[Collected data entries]
____________

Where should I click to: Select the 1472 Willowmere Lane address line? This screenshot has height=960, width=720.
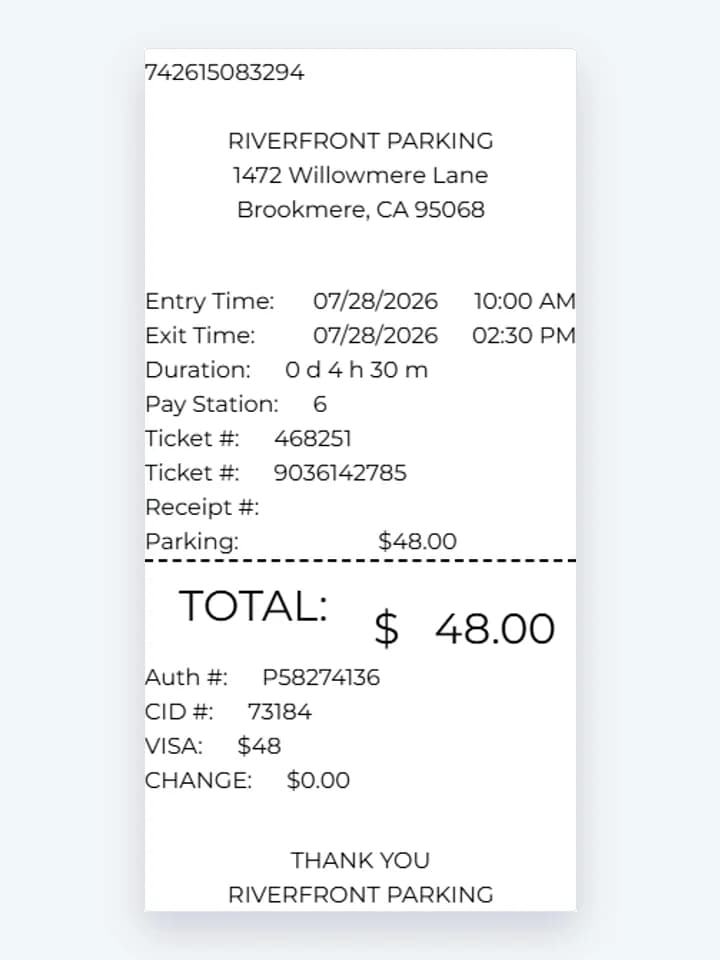click(361, 175)
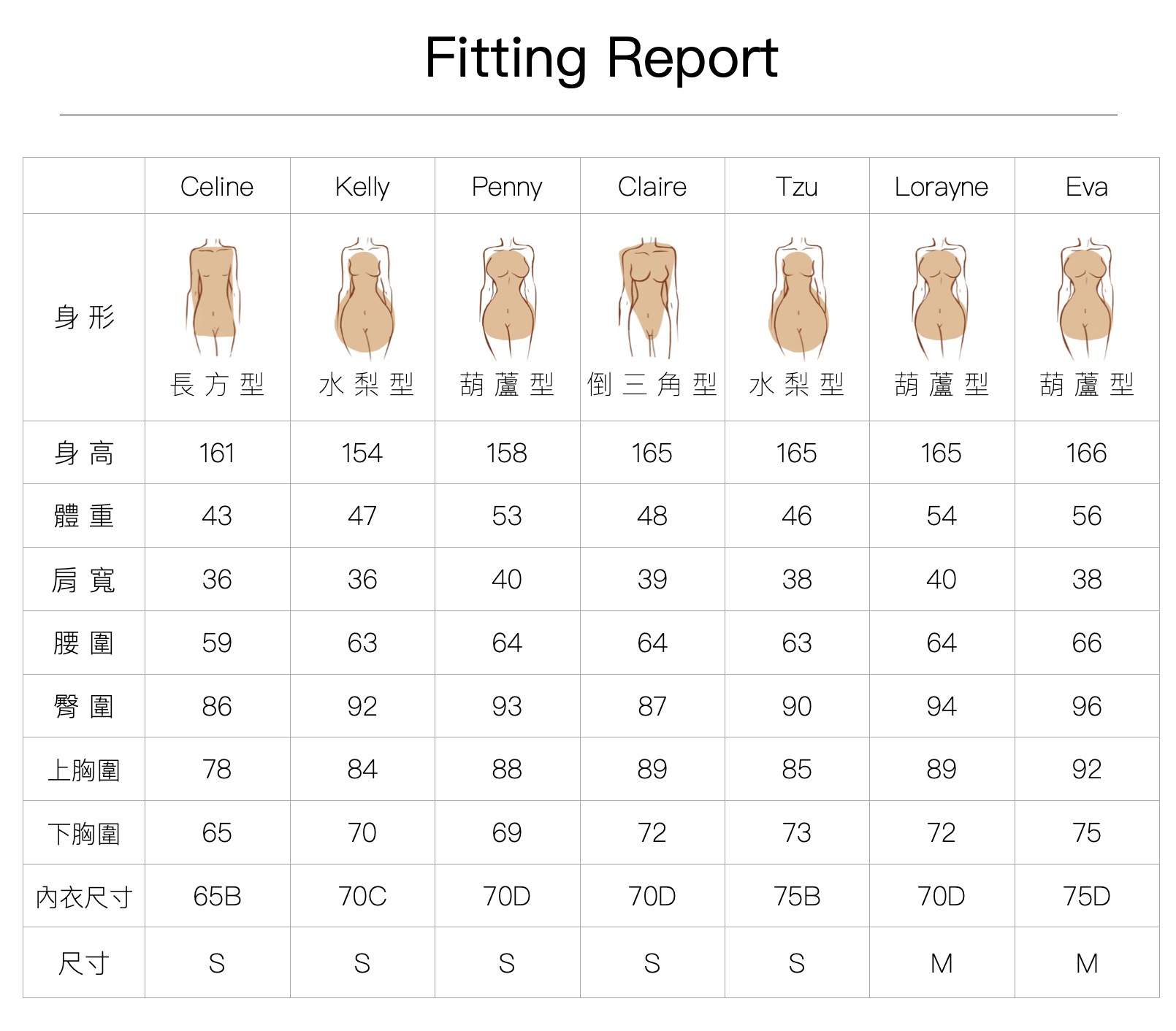The image size is (1176, 1031).
Task: Select the Lorayne column header
Action: pyautogui.click(x=941, y=187)
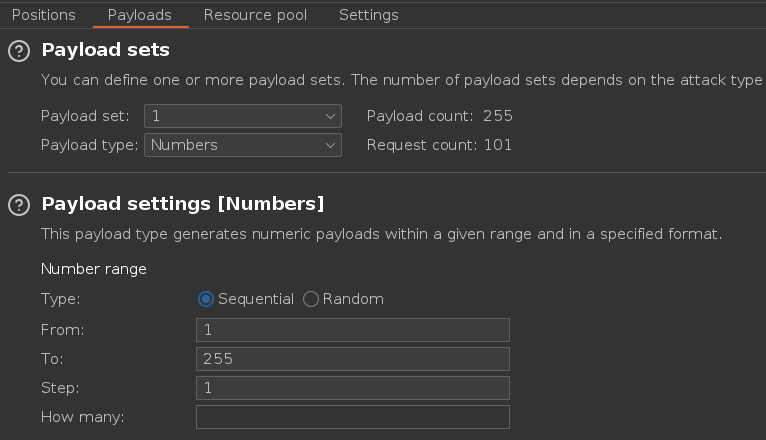Open the Resource pool tab
The height and width of the screenshot is (440, 766).
pyautogui.click(x=255, y=15)
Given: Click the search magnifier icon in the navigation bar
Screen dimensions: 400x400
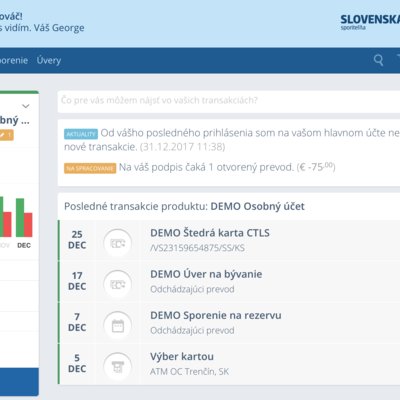Looking at the screenshot, I should coord(378,60).
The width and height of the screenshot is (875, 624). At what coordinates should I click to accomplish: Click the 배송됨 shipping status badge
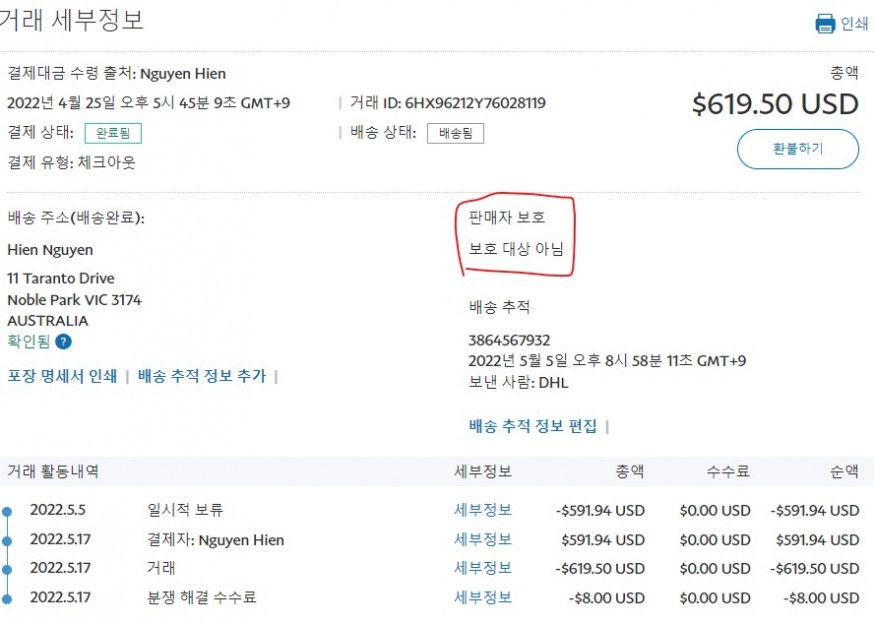click(455, 133)
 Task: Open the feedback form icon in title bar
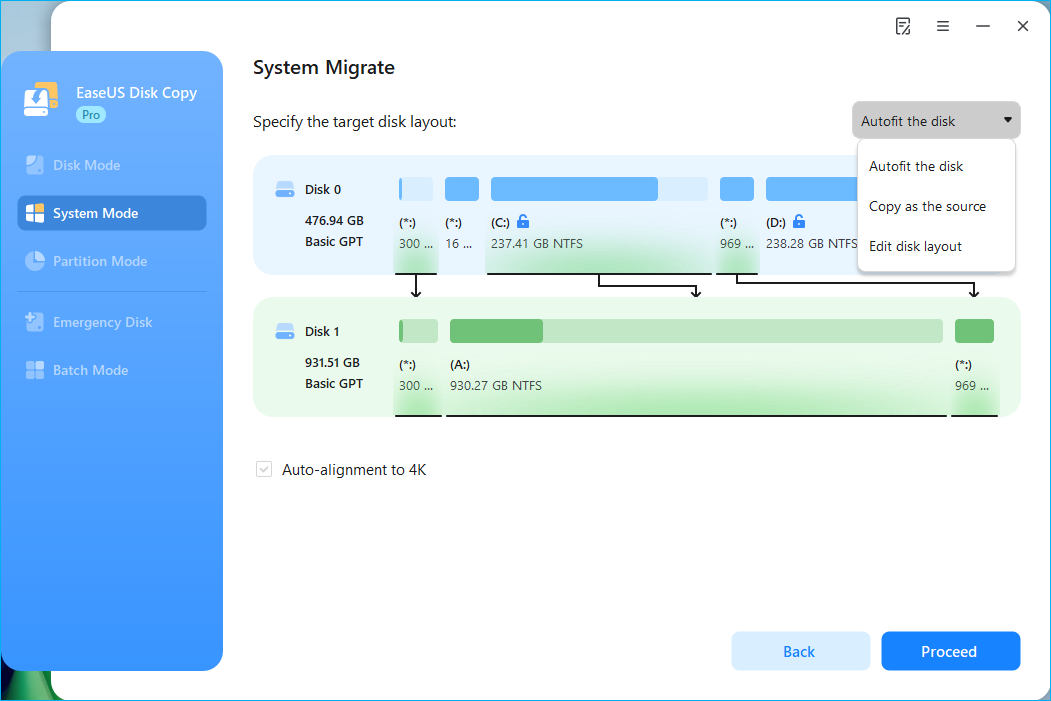point(903,26)
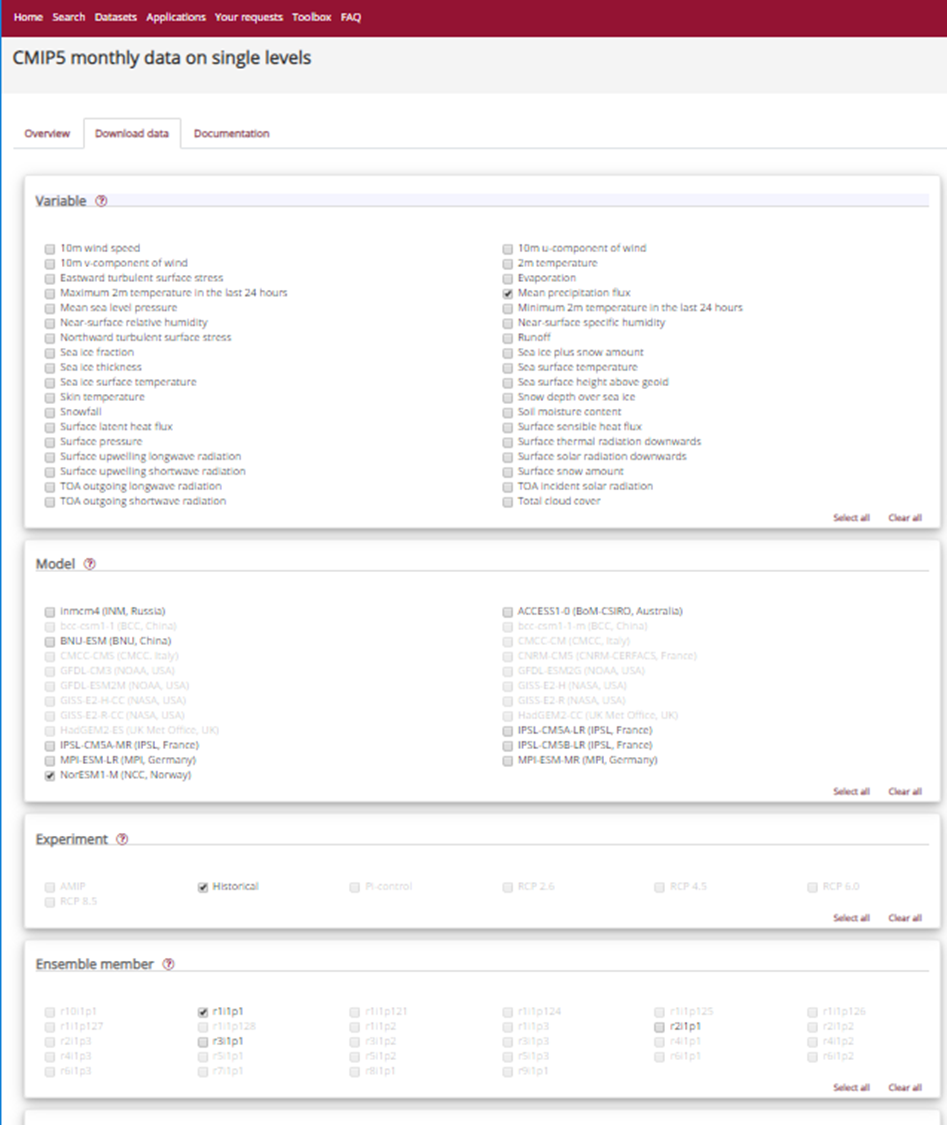Select the IPSL-CM5A-LR model checkbox
The height and width of the screenshot is (1125, 947).
click(508, 731)
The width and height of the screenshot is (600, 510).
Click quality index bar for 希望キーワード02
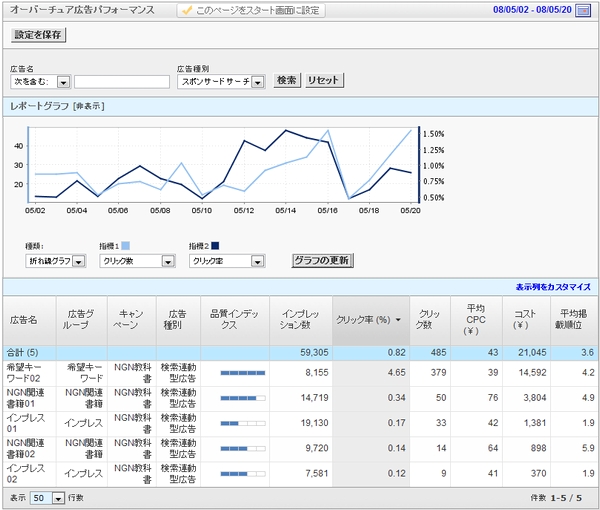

____________

EXERCISE REQUIREMENTS: Your task is to restate word for word the lines from the top of the data to the line containing "Given: Click the", both ends included, with every picture left out.

EXERCISE OUTPUT:
Where should I click to: Select the 1472 Willowmere Lane address line? This screenshot has height=960, width=720.
click(361, 175)
The image size is (1176, 1031).
Task: Select the Lorayne column header
Action: pyautogui.click(x=941, y=187)
Open the Resource pool tab
The height and width of the screenshot is (440, 766).
pyautogui.click(x=255, y=15)
Given: Click the search magnifier icon in the navigation bar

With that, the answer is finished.